De cuando vivía de noche
Los que me conocen, saben que soy un lector
nocturno. Mejor dicho un noctívago: disfruto a medianoche de realizar actividades
que otros realizan ordinariamente en el día, desde freír huevos hasta cortarme
el pelo a mi antojo. Fue Magda, mi mamá, quien me definía como un "ojo
duro". Pero desde que tuve que hacer cambios en los horarios de dictado de
clases y empezar a levantarme apenas amanece como cualquier proletario responsable y tristón, con la compañía de pajaritos majaderos que podrían seguir durmiendo
hasta el mediodía, ya no puedo leer y escribir por las noches tanto como quisiera. Ahora,
los ojos se van cerrando involuntariamente con el último noticiero de la noche,
las ideas se me presentan imprecisas, la sinapsis es lenta y errática y el
efecto invernadero se apodera de mi habitación.
Me extraño a mí mismo. Añoro mi lucidez. Echo
de menos mi creatividad y mi chispa de imaginación, que siempre fueron las rúbricas
personales de que soy un sobreviviente del trajinar del día, del ruido machacón,
del mundo bárbaro y de la hipnótica cotidianeidad. Me he convertido en un búho
que ahora está condenado a comer mariposas cuando su dieta eran los murciélagos.

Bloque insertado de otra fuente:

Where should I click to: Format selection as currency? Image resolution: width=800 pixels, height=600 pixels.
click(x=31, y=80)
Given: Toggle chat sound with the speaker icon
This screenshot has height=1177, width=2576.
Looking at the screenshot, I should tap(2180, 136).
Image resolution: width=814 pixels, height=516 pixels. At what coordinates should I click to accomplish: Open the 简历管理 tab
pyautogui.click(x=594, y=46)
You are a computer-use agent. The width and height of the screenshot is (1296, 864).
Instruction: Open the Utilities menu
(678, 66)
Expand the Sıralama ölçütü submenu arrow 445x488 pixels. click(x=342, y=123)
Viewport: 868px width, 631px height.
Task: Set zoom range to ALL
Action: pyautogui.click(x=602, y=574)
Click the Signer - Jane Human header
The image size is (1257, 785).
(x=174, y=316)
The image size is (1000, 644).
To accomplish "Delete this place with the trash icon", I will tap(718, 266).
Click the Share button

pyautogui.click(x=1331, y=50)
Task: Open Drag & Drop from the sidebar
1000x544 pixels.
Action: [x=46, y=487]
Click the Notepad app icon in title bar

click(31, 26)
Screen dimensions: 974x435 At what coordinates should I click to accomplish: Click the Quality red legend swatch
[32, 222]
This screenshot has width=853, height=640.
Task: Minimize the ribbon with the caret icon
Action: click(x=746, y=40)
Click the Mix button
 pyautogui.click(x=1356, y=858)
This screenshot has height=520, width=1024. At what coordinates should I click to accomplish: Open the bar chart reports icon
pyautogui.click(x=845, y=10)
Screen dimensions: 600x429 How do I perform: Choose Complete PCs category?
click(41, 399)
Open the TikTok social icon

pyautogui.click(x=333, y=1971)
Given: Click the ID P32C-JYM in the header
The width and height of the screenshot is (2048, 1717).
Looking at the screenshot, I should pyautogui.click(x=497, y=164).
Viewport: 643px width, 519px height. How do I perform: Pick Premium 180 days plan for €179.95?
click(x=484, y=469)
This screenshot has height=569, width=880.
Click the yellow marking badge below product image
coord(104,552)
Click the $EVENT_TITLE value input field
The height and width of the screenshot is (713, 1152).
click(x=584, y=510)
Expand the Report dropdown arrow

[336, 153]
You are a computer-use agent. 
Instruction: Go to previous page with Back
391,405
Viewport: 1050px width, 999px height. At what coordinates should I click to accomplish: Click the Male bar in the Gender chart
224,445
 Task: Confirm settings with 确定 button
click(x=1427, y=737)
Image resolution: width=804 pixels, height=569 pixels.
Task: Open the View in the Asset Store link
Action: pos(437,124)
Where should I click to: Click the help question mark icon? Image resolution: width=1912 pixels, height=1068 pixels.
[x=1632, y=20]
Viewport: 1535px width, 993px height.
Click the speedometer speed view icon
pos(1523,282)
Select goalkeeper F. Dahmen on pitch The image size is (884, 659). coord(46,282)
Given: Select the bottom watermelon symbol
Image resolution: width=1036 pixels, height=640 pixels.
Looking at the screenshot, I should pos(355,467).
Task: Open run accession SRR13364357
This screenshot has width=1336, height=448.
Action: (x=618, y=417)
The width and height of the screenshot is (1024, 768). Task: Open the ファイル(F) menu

Soy un espectro que ha desaparecido en medio de la luz solar.
¿Y ahora? Ahora escribo debajo de la cama,
dentro de los armarios, entre mantas y doseles grises, oculto en baúles de ébano.
He escondido los relojes. Tapiado las ventanas. Descolgado el teléfono. Narcotizado
los canarios. Enfundado las paredes. Eclipsado los amaneceres.
La vida continúa. La noche ha muerto para mí.